A subcategory of mutual funds, ELSS mutual funds mostly invest in equity-linked securities and equity. Moreover, with the help of ELSS, you can claim a tax rebate of approximately ₹1,50,000 and save up to ₹46,800 a year in taxes by investing in ELSS mutual funds. Therefore, if you have invested in ELSS, you can invest in things like listed shares. Apart from listed shares, they may also have some exposure to fixed-income securities as well. But these funds come with a lock-in period of just three years. While they offer high returns, it is important to remember that they come with a higher risk when compared to other avenues like PPF, life insurance policies etc. But there are some ways through which you can make the most of these plans. Listed below are some of the ways:
- Please look at the scheme’s long-term performance:
When looking at investment options, it is important to keep one thing in mind. And that’s not to be carried away by the short-term performance of a scheme. Instead, try looking at the long-term record before investing. Before opting for an investment plan, it is of the utmost importance that the investors should look up at least 5-7 years’ performance of a scheme. Apart from looking at performance, the investor should also check how long the fund manager has been at the helm of the fund.
- Try evaluating the portfolio attributes:
One thing to remember about ELSS funds is that not all of them are the same. Some portfolios here are focused on large-cap stocks while others come with a good mix of large, mid and small caps. The portfolio mix also determines the risk and the rewards for investors. It is important to choose a fund that suits your risk appetite.

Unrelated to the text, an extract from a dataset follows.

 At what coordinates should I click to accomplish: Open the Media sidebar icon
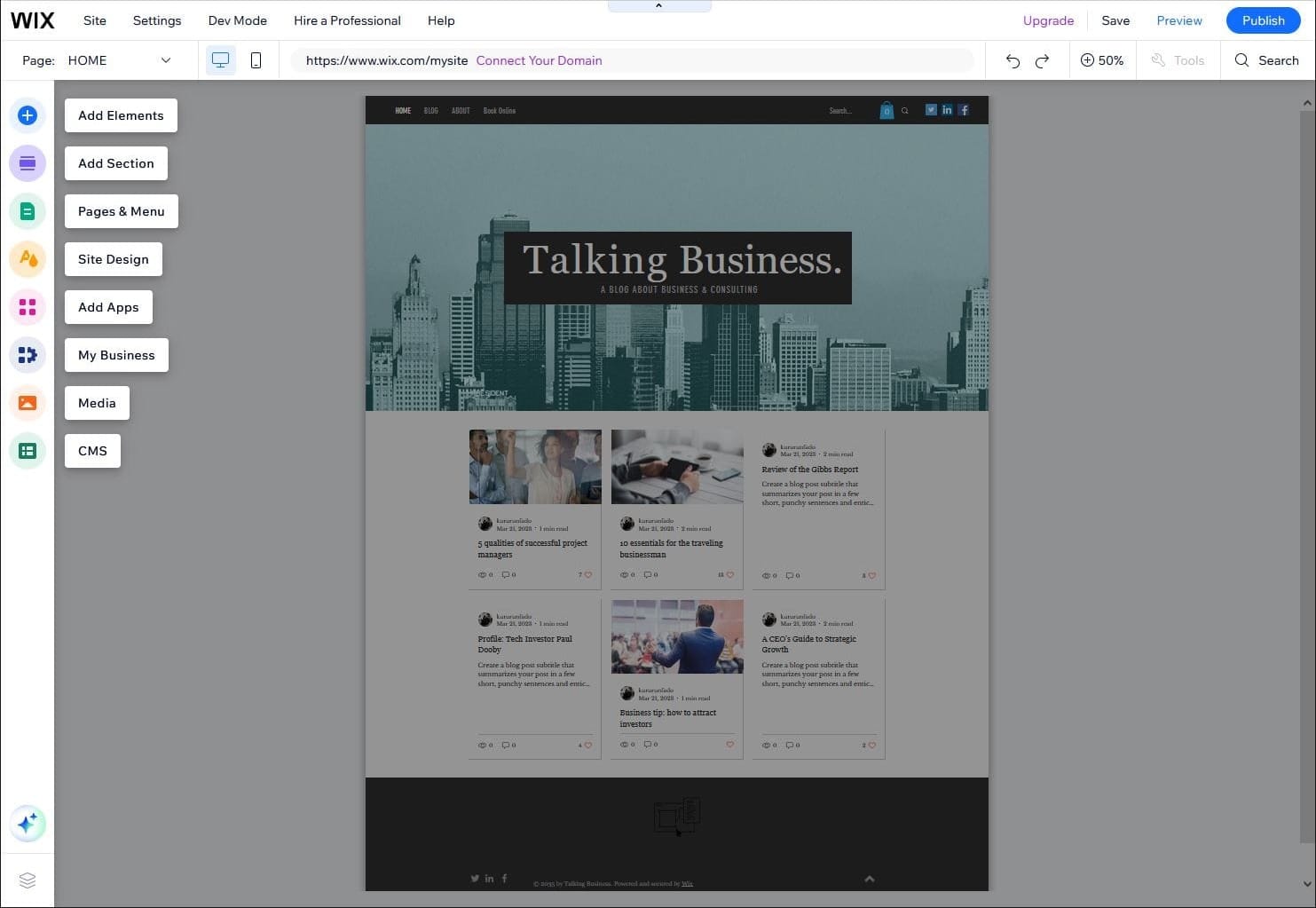28,403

- You need to keep monitoring performance:
Holding equity funds for long periods is a good strategy as it helps in generating wealth in the long term. However, doing that alone is not enough. You need to monitor your portfolio as well. Thanks to the internet, nowadays, it is pretty easy to check how your fund is performing.

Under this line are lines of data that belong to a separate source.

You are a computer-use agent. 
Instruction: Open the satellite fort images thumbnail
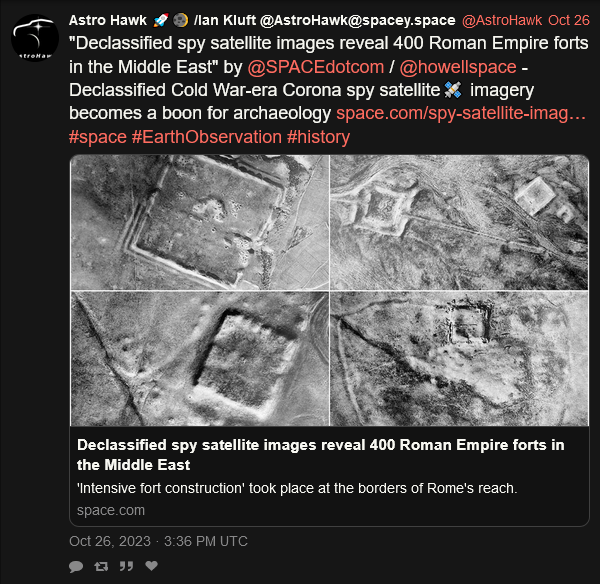329,290
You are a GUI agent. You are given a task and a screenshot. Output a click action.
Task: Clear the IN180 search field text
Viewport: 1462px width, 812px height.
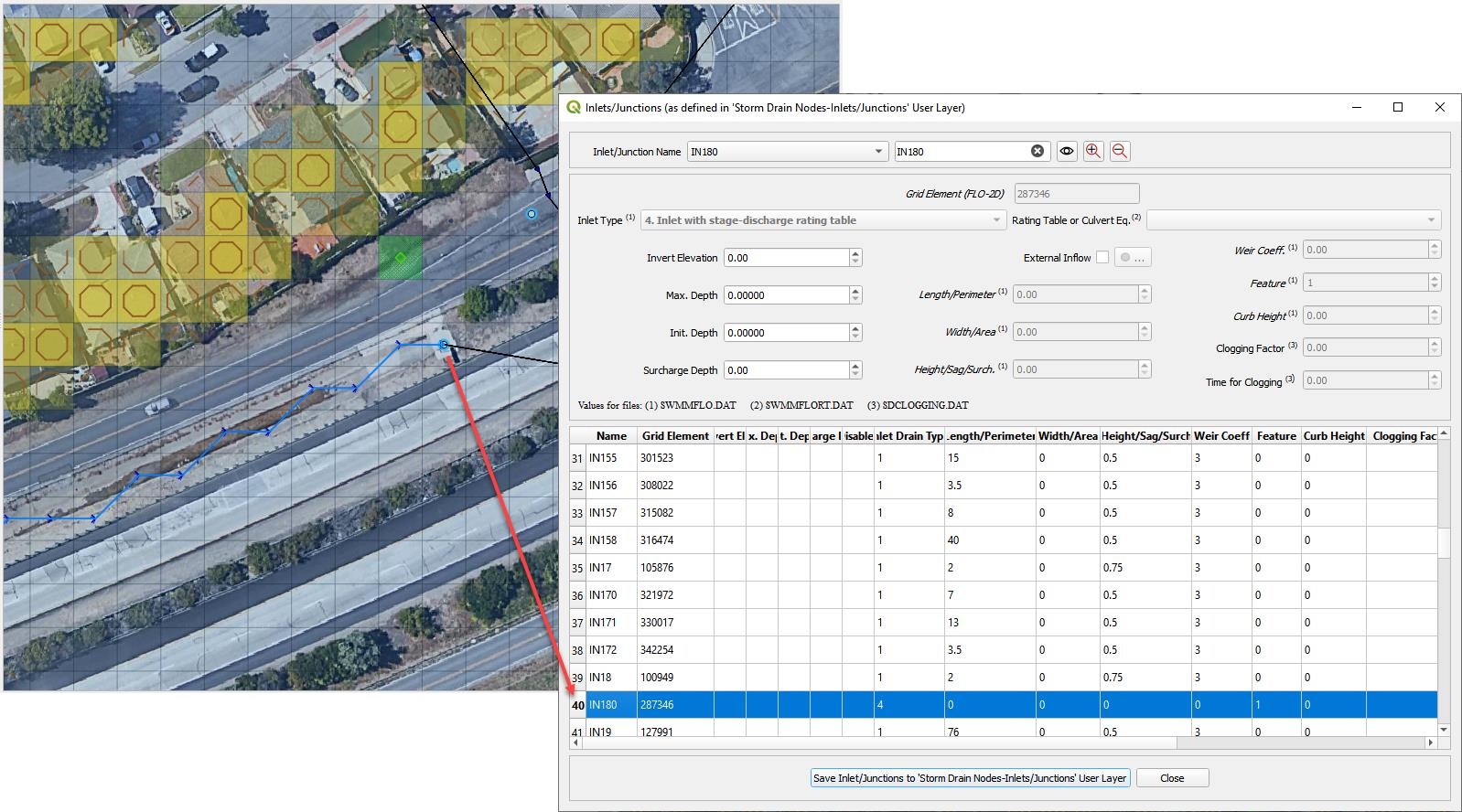pyautogui.click(x=1037, y=152)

- Make full use of the SIP:
A systematic investment plan (or SIP) is a systematic method of investing fixed amounts of money. The investment made can be either monthly, quarterly or semi-annually. When you invest steadily in this manner, it can become easier to meet your financial goals. Moreover, as your financial situation improves, you could opt to use the step-up option i.e., you could increase your investments.
ELSS funds come with twin benefits, they are wealth creation and the advantages of tax deductions. As per the provisions of Section 80C, you could enjoy a deduction of approximately ₹1,50,000 a year if you were to invest in ELSS.
Mutual Fund Investments are subject to market risks, read all scheme related documents carefully.